Someone was sitting in front of a sunflower, watching the sunflower, a cup of sun, and so I tried it too. It was wonderful; I felt the whole universe in the sunflower. That was my experience. Sunflower meditation. A wonderful confidence appeared. You can see the whole universe in a flower.
~ Shunryu Suzuki
(Crooked Cucumber: The Life & Teaching of Shunryu Suzuki)

It’s kind of amazing how many different sizes and shapes sunflowers come in. Like people. There were lots of people there, perhaps only half of them wearing masks. A few weren’t repsecting social distancing at all and we found ourselves darting away from a few animated groups of folks who seemed oblivious to our presence. Tim thinks some of them may have been deliberately harassing those of us wearing masks. I hope it isn’t so.

On the other hand, there were some families with well-behaved children wearing masks, doing their best to politely keep apart from others. I found myself wondering how they will make out when they return to school come autumn, if the schools still plan to open by then.

There was a one-way path through the middle of the field but we didn’t dare take it, not knowing how the people ahead of or behind us might behave. We stuck to the perimeter and enjoyed getting lots of close-ups of the flowers.

I never noticed how pretty the back of a sunflower head is before!

We are the Flower — Thou the Sun!
Forgive us, if as days decline —
We nearer steal to Thee!

~ Emily Dickinson
(The Poems of Emily Dickinson, #161)

Tim’s computers weren’t communicating with each other properly so after supper he started working on them while I watched a bittersweet movie I hadn’t seen in years, Dancing at Lughnasa, with Meryl Streep. A perfect way to end the magical day.

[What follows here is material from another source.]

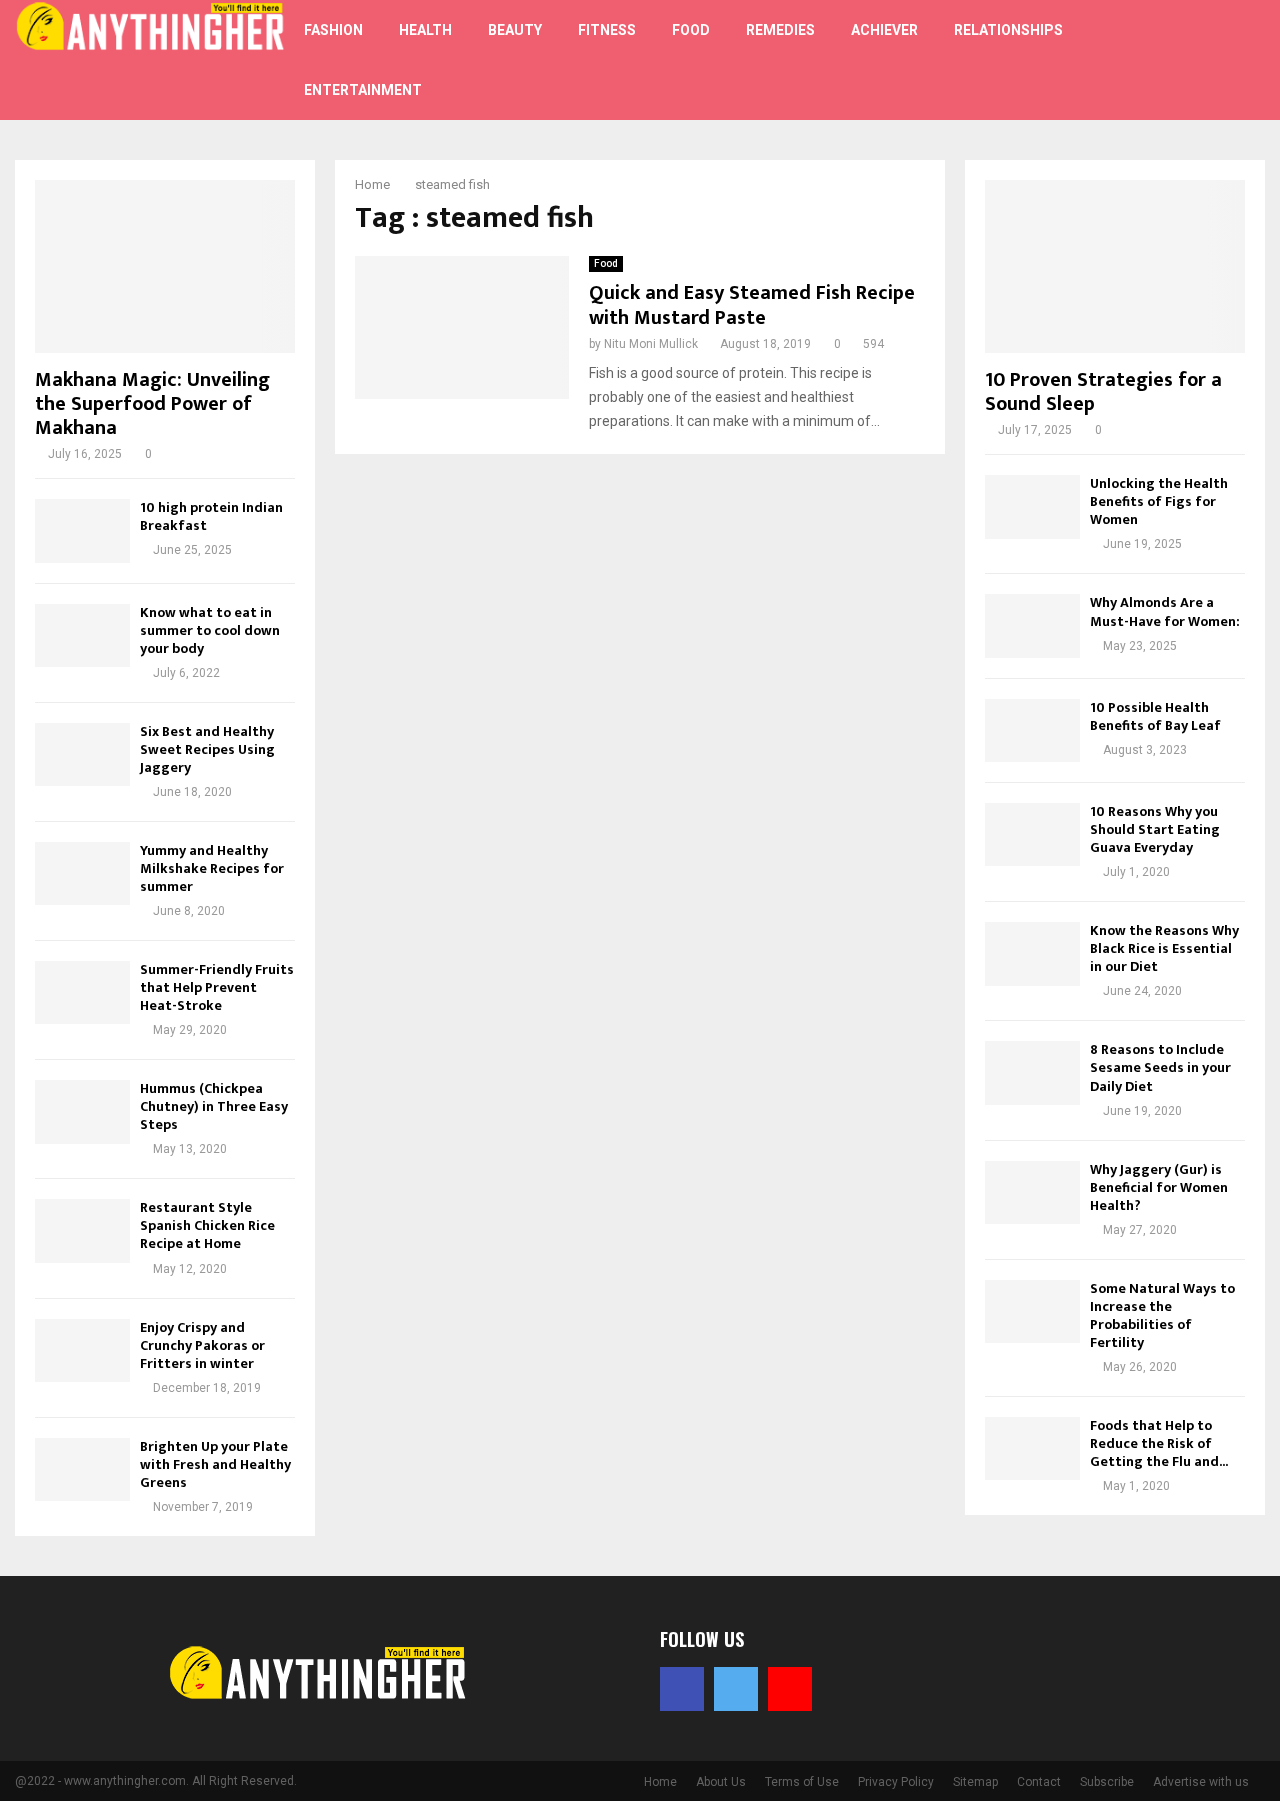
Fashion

We now have 151 confirmed cases of COVID-19 in our town. Our county (New London) has 1,402 confirmed cases. Of those 2 are still in the hospital and 103 have lost their lives. Even though the numbers aren’t skyrocketing here they are still going up slowly, so we’re still playing it safe and staying home, except for walks.

I am so relieved to learn that my granddaughter’s school in North Carolina will be in session remotely until January at least. It’s good to know that common sense has prevailed, at least in her district.